## begin Input records
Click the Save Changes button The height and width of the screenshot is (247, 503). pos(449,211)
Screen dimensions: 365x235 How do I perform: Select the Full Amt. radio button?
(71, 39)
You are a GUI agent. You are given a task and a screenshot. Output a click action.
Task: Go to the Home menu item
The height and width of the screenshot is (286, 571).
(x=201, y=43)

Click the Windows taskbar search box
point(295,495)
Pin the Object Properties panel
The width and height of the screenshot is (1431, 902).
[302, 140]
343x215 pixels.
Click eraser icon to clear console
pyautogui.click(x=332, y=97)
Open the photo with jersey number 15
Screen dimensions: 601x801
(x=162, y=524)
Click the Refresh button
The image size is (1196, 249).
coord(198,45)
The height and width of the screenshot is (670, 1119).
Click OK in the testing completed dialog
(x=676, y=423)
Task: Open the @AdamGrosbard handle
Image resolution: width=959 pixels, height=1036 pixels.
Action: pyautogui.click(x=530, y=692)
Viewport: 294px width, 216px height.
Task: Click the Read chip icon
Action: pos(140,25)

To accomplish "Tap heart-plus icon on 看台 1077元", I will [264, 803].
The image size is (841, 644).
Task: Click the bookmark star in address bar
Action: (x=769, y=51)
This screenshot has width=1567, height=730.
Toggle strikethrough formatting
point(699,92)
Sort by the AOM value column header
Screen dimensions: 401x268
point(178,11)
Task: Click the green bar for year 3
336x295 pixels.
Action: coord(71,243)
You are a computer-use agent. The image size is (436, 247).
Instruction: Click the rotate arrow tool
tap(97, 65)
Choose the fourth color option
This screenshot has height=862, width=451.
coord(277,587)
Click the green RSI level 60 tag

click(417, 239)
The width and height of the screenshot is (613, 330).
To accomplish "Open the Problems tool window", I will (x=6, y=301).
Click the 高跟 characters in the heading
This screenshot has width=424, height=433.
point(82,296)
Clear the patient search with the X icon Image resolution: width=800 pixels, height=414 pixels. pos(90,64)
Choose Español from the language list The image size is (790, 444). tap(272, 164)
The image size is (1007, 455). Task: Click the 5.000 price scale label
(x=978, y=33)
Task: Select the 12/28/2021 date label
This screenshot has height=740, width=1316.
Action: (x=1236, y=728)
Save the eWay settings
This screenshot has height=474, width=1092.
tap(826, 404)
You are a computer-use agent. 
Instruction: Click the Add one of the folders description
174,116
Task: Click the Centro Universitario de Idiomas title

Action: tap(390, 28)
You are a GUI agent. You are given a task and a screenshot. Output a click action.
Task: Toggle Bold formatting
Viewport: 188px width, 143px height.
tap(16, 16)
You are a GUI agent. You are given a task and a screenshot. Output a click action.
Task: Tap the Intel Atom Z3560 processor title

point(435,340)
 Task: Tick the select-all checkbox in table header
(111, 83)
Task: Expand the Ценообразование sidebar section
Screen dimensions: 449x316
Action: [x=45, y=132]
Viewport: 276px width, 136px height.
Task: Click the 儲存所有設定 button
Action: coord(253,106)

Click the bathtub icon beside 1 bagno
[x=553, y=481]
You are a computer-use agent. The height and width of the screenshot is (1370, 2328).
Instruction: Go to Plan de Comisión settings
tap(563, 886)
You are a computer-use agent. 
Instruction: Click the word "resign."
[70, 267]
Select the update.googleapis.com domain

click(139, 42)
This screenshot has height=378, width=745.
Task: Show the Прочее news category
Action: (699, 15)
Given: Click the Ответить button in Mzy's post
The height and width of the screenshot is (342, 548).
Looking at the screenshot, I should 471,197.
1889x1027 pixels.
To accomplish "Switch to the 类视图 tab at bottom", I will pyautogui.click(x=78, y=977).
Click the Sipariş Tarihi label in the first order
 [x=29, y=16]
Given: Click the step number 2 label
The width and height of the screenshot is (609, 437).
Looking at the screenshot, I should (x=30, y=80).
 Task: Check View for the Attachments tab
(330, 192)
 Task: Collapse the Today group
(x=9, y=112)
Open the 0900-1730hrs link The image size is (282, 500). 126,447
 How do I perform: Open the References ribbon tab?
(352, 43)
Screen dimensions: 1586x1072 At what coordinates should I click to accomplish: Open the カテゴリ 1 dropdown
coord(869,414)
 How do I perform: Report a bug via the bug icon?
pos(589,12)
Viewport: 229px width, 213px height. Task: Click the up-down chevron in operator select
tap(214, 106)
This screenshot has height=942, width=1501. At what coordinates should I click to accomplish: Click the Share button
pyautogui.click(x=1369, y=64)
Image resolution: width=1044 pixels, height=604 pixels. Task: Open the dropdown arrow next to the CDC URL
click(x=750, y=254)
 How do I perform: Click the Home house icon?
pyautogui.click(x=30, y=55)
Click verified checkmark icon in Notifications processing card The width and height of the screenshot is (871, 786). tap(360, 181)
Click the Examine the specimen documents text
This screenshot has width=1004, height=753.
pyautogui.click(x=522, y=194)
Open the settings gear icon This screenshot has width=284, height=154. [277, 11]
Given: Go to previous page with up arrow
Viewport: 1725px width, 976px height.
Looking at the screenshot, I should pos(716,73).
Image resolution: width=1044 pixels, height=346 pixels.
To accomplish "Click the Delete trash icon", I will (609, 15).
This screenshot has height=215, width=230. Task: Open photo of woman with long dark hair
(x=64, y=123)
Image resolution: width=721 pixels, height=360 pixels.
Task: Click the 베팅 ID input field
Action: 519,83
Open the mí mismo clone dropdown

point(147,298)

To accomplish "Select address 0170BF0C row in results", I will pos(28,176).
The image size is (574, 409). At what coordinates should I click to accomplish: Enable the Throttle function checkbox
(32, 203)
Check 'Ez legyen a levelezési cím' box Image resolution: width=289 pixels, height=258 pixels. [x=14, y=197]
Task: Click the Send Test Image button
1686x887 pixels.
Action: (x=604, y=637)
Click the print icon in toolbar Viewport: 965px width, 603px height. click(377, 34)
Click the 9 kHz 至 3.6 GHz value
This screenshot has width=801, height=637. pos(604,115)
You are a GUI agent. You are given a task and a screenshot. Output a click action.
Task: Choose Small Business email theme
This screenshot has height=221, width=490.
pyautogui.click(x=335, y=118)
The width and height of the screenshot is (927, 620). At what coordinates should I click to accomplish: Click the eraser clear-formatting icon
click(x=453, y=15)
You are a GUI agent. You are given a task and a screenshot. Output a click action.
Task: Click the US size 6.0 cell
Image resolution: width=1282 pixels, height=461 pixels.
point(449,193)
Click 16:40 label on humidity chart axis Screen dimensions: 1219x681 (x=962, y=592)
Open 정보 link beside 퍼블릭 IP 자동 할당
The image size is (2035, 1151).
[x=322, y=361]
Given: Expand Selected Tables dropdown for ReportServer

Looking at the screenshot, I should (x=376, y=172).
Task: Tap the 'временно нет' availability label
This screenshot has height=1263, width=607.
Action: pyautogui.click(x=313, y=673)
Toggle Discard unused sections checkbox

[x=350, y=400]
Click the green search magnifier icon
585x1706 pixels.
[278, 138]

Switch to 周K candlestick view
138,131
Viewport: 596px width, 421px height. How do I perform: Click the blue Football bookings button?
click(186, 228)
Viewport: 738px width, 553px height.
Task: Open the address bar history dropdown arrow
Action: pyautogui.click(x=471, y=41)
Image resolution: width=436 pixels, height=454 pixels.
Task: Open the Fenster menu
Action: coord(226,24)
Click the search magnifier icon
## end Input records
__Stated task__
Which lines in the rows above contain the string "coordinates"? Pull out each one and copy it in full.

__Final result__
Screen dimensions: 1586x1072 At what coordinates should I click to accomplish: Open the カテゴリ 1 dropdown
This screenshot has height=942, width=1501. At what coordinates should I click to accomplish: Click the Share button
The image size is (574, 409). At what coordinates should I click to accomplish: Enable the Throttle function checkbox
The width and height of the screenshot is (927, 620). At what coordinates should I click to accomplish: Click the eraser clear-formatting icon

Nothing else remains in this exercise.